'Good Feelings' From Alcohol Only Come With Fewer Drinks
Rat study suggests pleasurable endorphin release ends as drinking gets heavier
THURSDAY, March 19, 2009 (HealthDay News) -- New research suggests that when it comes to getting pleasure from alcohol, less may be more.
Experiments in rats suggest that a low or moderate amount of drinking releases "feel-good" brain chemicals called beta-endorphins, but this activity tapers off with heavier drinking.
"Drinking the low amounts of alcohol is associated with mild euphoria, decreased anxiety and a general feeling of well-being, while drinking high amounts of alcohol is associated with sedative, hypnotic effects and often with increased anxiety," said study author Christina Gianoulakis, a professor of psychiatry and physiology at McGill University and Douglas Mental Health University Institute, in Montreal.

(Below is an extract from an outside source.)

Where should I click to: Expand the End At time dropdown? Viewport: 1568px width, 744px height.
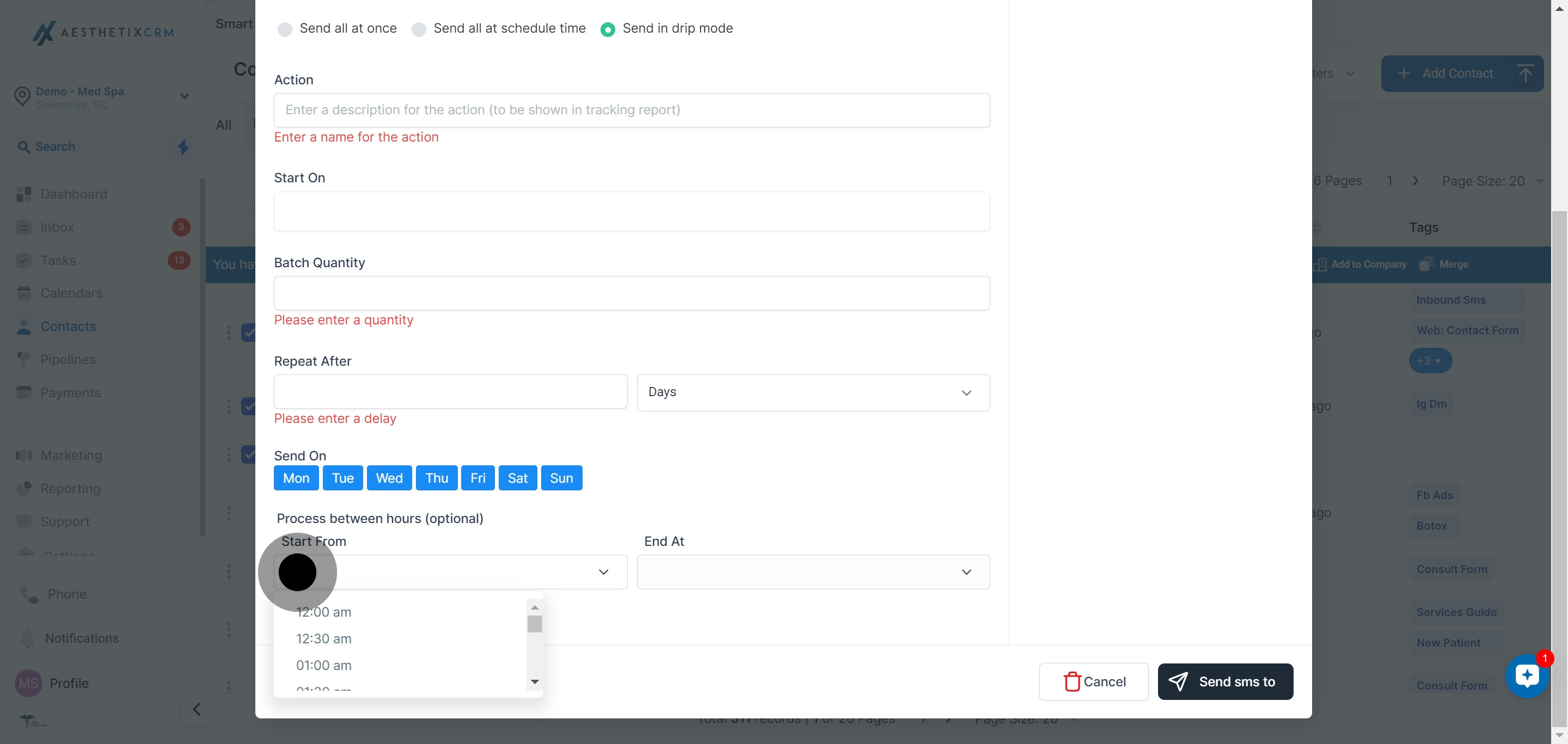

The bottom line: "If after consumption of about two drinks of alcohol an individual does not experience the pleasant effects of alcohol, he or she should stop drinking," Gianoulakis said.
In the study, researchers injected male laboratory rats with saline or alcohol and tracked levels of opioid brain chemicals such as endorphins, enkephalins and dynorphins.
Rodents given low to moderate levels of alcohol showed increased levels of beta-endorphins, which produce a feeling of well-being in humans, while those given higher levels of alcohol did not. The same doses did not alter levels of the other the two other opioids, enkephalins and dynorphins.
Higher doses of alcohol failed to trigger the same release of beta-endorphins, the team found.
The study results were published online March 19 in the journal Alcoholism: Clinical & Experimental Research and will be available in the journal's June print issue.
Besides helping to explain the "buzz" that comes with light, social drinking, the research may have implications for the treatment of alcoholism, experts said.
"We're always looking for medications that can be used with the alcoholic to cut back on craving and dependency," noted Dr. Marc Galanter, director of the division of alcoholism and drug abuse in the department of psychiatry at New York University School of Medicine in New York City. "That's why this whole neurotransmitter system is one area where we may find useful medications."
While medications that curb alcoholism by acting on brain chemicals are already prescribed today, Gianoulakis speculated that future research may lead to even more targeted therapies.
"Among the current treatments of alcoholism is administration of substances that block the activity of opioid peptides in a non-specific fashion [all opioid peptides in all brain regions]," she explained. "Our findings suggest that a more targeted approach may be developed by blocking the activity of beta-endorphin in the [brain's] ventral tegmental area."
But researchers say additional research is needed to better understand the relationship between alcohol and endorphins and to further develop treatments to treat the disease, beginning with studies involving human beings who actually consume alcohol.
"This is a laboratory study, so it's not easy to extrapolate from this study into specific effects on people in real-life situations," Galanter said. "But it does illustrate how that whole domain is important in research for alcoholism treatment."
Until definitive conclusions are drawn, addiction specialists and physicians continue to advocate that healthy adults consume alcohol in moderation.
"Consumption of high amounts of alcohol not only will fail to increase the release of endorphins and produce a feeling of well-being, but may stimulate other systems in the brain that may lead to the development of anxiety and depression," said Gianoulakis. "My advice to everyone is to drink less alcohol, because more is not necessarily better."